■ **Records**:
________________
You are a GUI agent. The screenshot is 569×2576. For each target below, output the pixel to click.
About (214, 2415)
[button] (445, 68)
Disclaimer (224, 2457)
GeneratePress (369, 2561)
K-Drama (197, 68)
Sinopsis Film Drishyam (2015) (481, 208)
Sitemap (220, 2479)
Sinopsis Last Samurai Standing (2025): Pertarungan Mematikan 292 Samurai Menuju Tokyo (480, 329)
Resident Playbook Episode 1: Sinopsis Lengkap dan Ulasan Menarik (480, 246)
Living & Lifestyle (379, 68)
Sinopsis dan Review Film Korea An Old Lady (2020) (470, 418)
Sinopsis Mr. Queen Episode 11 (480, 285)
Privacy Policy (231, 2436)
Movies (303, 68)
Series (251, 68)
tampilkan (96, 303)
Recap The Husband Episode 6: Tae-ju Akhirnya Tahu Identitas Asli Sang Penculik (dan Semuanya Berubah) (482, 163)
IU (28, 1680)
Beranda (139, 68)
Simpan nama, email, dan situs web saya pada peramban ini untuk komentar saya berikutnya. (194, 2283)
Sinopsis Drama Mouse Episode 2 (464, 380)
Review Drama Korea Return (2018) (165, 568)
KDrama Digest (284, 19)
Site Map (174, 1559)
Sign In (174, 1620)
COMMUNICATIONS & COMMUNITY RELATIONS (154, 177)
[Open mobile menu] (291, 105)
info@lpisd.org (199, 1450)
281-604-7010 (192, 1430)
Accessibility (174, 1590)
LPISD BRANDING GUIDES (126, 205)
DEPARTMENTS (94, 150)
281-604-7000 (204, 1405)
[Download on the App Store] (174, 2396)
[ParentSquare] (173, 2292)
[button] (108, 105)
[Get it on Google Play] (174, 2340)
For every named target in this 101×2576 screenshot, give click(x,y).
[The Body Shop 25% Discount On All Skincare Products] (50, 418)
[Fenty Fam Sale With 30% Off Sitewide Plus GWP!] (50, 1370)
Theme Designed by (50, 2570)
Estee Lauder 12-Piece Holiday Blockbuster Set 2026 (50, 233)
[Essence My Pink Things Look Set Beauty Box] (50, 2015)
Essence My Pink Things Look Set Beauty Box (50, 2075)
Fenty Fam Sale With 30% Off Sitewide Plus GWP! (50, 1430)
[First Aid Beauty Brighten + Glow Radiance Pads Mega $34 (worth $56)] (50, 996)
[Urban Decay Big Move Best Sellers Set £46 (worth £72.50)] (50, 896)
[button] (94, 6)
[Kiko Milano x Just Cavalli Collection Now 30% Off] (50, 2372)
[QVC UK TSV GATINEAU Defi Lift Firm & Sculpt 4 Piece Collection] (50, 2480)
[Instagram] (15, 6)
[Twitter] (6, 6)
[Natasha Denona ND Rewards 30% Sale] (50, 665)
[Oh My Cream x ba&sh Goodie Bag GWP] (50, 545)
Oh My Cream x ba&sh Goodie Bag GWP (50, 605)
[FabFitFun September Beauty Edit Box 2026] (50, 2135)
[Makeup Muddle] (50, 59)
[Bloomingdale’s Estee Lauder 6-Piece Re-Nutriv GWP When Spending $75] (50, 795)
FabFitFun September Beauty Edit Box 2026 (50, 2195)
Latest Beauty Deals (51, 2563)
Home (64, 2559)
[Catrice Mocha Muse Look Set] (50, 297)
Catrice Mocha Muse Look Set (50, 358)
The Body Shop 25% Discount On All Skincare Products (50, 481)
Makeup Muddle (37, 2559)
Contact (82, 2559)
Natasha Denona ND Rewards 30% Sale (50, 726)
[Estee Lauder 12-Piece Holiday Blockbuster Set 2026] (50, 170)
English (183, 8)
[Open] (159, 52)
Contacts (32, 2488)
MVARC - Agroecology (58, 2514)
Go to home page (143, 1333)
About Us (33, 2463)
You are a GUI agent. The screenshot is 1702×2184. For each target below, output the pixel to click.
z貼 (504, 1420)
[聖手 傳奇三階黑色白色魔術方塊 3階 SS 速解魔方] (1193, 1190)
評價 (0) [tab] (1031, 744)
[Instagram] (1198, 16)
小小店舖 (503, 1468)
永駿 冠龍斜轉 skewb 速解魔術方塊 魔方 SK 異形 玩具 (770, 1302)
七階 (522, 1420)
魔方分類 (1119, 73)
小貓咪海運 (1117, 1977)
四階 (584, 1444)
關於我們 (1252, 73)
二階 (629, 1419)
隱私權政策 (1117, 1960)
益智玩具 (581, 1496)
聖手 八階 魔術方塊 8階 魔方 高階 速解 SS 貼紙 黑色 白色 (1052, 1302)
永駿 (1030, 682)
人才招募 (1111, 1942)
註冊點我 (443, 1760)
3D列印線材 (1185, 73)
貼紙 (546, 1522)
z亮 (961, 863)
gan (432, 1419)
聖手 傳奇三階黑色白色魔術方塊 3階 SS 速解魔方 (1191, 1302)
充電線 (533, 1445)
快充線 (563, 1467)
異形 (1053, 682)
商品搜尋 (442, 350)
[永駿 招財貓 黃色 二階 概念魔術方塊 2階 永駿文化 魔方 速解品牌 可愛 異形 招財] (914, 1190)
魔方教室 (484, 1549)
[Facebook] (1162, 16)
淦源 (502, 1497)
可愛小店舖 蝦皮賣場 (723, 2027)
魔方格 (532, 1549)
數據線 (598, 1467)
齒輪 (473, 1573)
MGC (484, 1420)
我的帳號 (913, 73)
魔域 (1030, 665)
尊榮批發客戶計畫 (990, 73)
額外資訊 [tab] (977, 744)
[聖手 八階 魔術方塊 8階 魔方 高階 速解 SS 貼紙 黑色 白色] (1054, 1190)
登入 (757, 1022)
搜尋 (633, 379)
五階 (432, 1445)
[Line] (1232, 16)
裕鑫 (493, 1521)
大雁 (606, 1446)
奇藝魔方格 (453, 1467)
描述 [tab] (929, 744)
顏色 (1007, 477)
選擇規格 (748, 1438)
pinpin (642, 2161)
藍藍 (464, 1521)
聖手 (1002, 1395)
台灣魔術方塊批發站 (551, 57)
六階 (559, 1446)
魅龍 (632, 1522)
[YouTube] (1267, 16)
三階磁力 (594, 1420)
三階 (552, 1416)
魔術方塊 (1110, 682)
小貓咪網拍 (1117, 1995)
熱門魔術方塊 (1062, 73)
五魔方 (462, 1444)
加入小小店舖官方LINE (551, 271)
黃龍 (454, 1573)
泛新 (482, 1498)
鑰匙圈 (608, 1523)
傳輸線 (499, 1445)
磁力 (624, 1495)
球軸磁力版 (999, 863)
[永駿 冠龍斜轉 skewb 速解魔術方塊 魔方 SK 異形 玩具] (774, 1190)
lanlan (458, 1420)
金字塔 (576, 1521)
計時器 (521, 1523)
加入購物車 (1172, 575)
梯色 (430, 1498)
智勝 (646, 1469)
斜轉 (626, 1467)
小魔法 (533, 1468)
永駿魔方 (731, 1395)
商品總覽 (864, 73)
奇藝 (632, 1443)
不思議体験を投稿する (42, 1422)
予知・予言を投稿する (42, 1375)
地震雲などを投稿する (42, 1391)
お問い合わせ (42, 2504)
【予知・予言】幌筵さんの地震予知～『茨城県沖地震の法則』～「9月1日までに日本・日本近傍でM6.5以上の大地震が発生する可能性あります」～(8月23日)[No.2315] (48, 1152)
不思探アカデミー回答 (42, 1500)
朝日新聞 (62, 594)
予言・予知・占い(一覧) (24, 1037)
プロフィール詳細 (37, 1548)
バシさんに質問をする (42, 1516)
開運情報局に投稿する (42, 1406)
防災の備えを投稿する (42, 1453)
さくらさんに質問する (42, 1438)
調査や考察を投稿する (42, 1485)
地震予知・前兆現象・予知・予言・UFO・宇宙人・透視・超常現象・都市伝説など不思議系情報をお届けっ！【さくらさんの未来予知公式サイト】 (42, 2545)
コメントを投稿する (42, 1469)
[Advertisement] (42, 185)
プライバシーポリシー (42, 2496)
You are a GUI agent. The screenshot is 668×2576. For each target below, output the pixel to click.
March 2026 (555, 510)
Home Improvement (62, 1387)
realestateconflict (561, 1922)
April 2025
________________
■ **Task goal**: All lines from the opening of the material through the line that contains "281-604-7010 (192, 1430)" are to be printed exactly, with no others.

■ **Answer to the problem**:
You are a GUI agent. The screenshot is 569×2576. For each target below, output the pixel to click.
About (214, 2415)
[button] (445, 68)
Disclaimer (224, 2457)
GeneratePress (369, 2561)
K-Drama (197, 68)
Sinopsis Film Drishyam (2015) (481, 208)
Sitemap (220, 2479)
Sinopsis Last Samurai Standing (2025): Pertarungan Mematikan 292 Samurai Menuju Tokyo (480, 329)
Resident Playbook Episode 1: Sinopsis Lengkap dan Ulasan Menarik (480, 246)
Living & Lifestyle (379, 68)
Sinopsis dan Review Film Korea An Old Lady (2020) (470, 418)
Sinopsis Mr. Queen Episode 11 (480, 285)
Privacy Policy (231, 2436)
Movies (303, 68)
Series (251, 68)
tampilkan (96, 303)
Recap The Husband Episode 6: Tae-ju Akhirnya Tahu Identitas Asli Sang Penculik (dan Semuanya Berubah) (482, 163)
IU (28, 1680)
Beranda (139, 68)
Simpan nama, email, dan situs web saya pada peramban ini untuk komentar saya berikutnya. (194, 2283)
Sinopsis Drama Mouse Episode 2 (464, 380)
Review Drama Korea Return (2018) (165, 568)
KDrama Digest (284, 19)
Site Map (174, 1559)
Sign In (174, 1620)
COMMUNICATIONS & COMMUNITY RELATIONS (154, 177)
[Open mobile menu] (291, 105)
info@lpisd.org (199, 1450)
281-604-7010 (192, 1430)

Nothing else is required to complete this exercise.